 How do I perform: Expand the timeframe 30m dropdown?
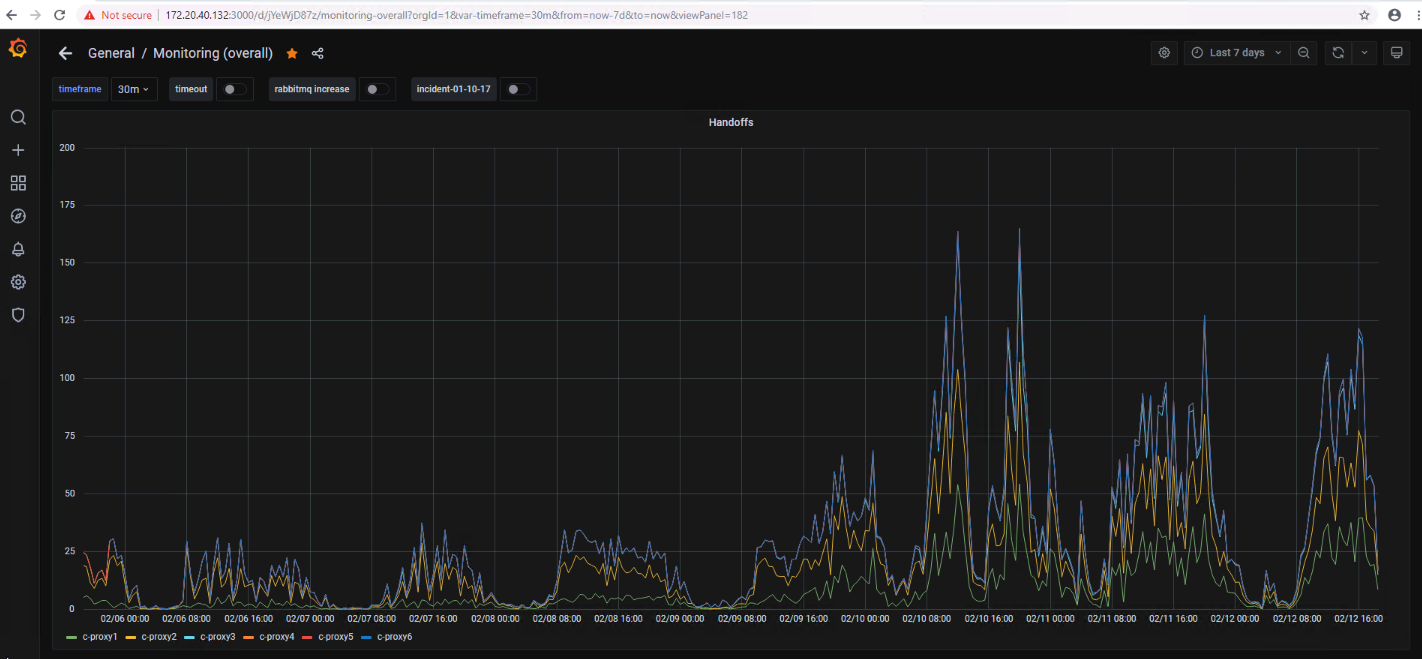click(133, 89)
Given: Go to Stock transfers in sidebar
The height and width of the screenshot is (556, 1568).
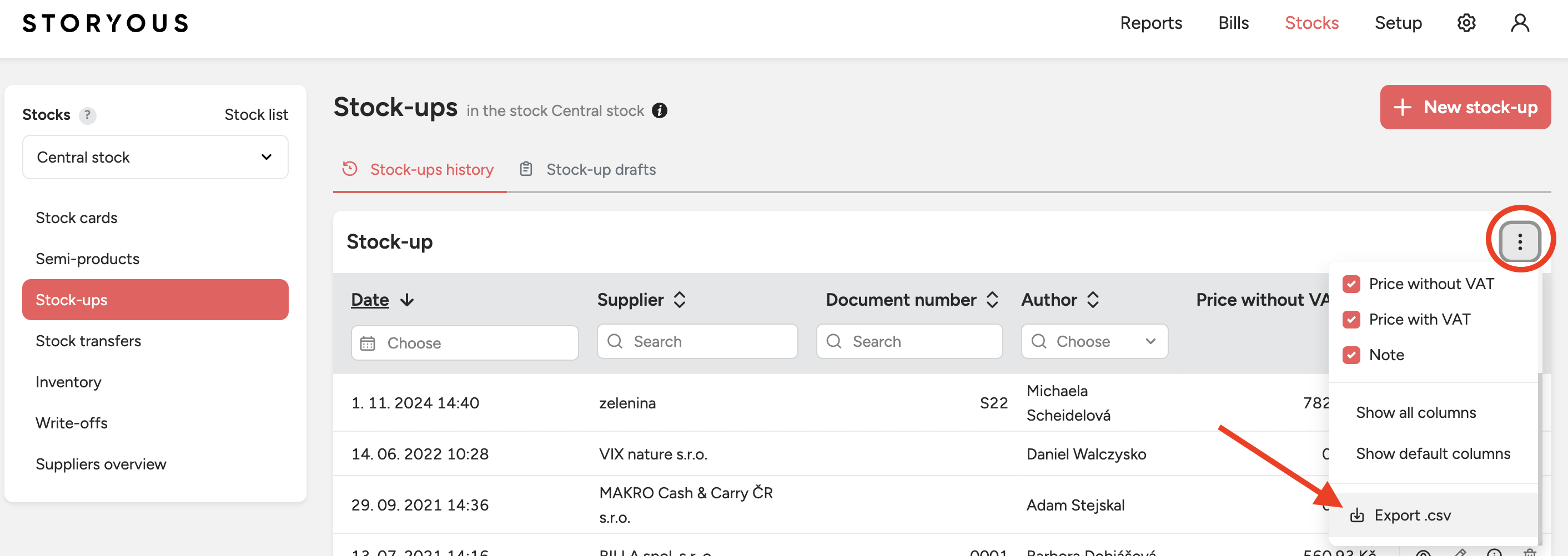Looking at the screenshot, I should 88,341.
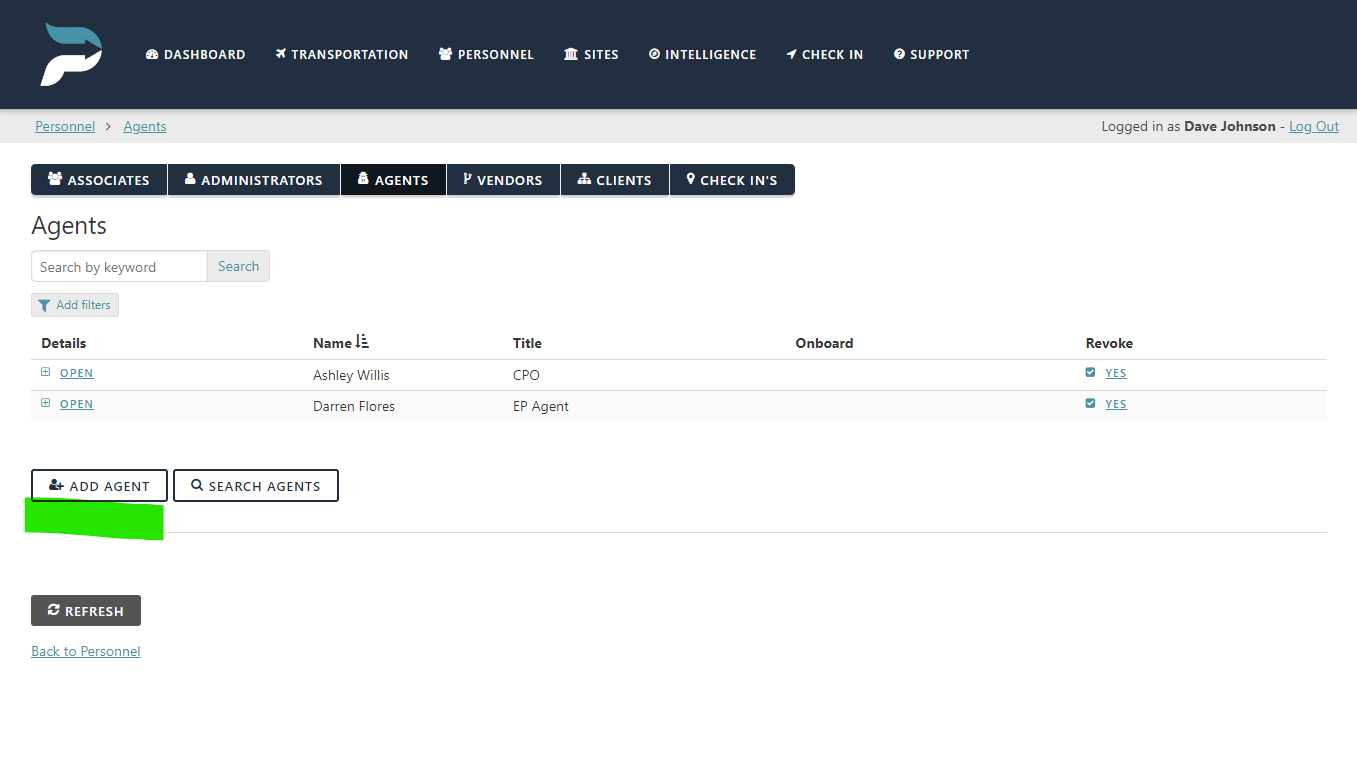Image resolution: width=1357 pixels, height=766 pixels.
Task: Expand details for Ashley Willis row
Action: [44, 371]
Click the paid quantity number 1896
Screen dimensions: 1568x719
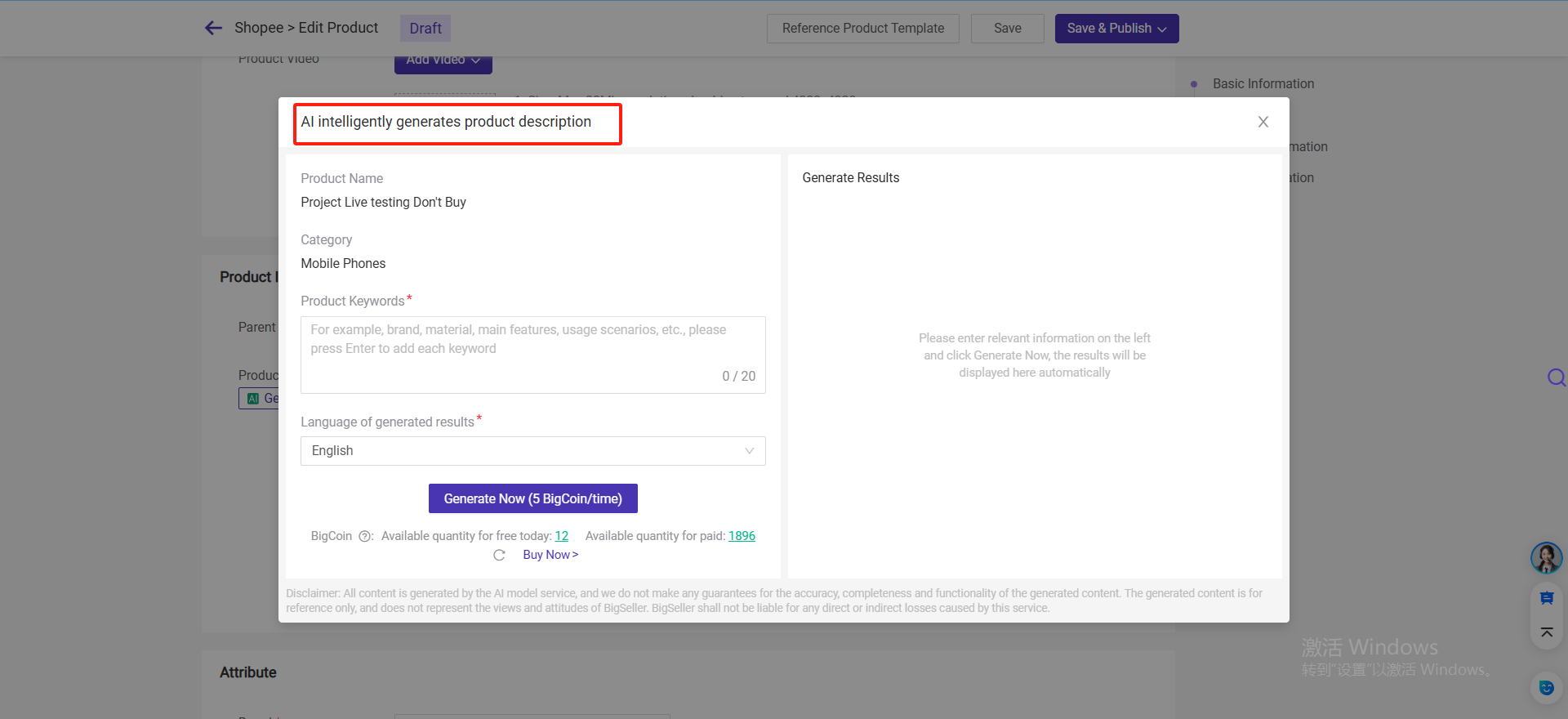point(742,536)
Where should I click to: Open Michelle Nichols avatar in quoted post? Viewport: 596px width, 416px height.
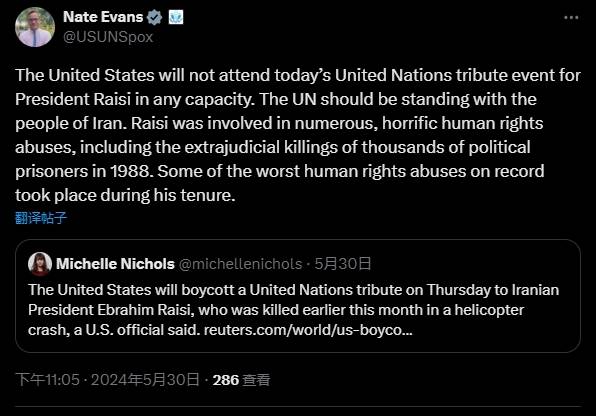[x=40, y=264]
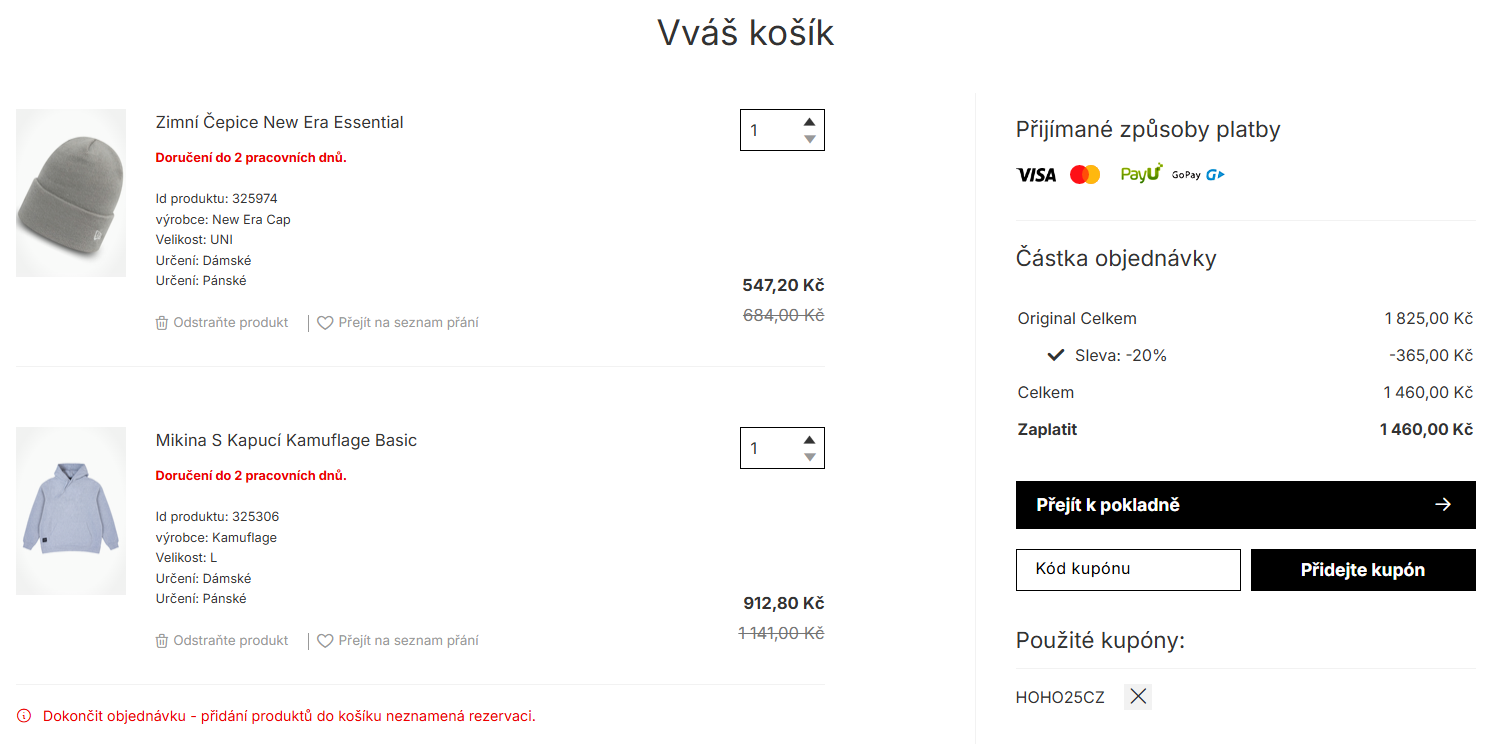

» The task: Set down the lines of the records above exactly, apart from the pictures.

» Your response:
 How do I perform: Expand the timeframe 30m dropdown?
click(133, 89)
Given: Go to Stock transfers in sidebar
The height and width of the screenshot is (556, 1568).
Looking at the screenshot, I should 88,341.
Image resolution: width=1357 pixels, height=766 pixels.
Task: Expand details for Ashley Willis row
Action: [44, 371]
Click the paid quantity number 1896
Screen dimensions: 1568x719
point(742,536)
Where should I click to: Open Michelle Nichols avatar in quoted post? Viewport: 596px width, 416px height.
[x=40, y=264]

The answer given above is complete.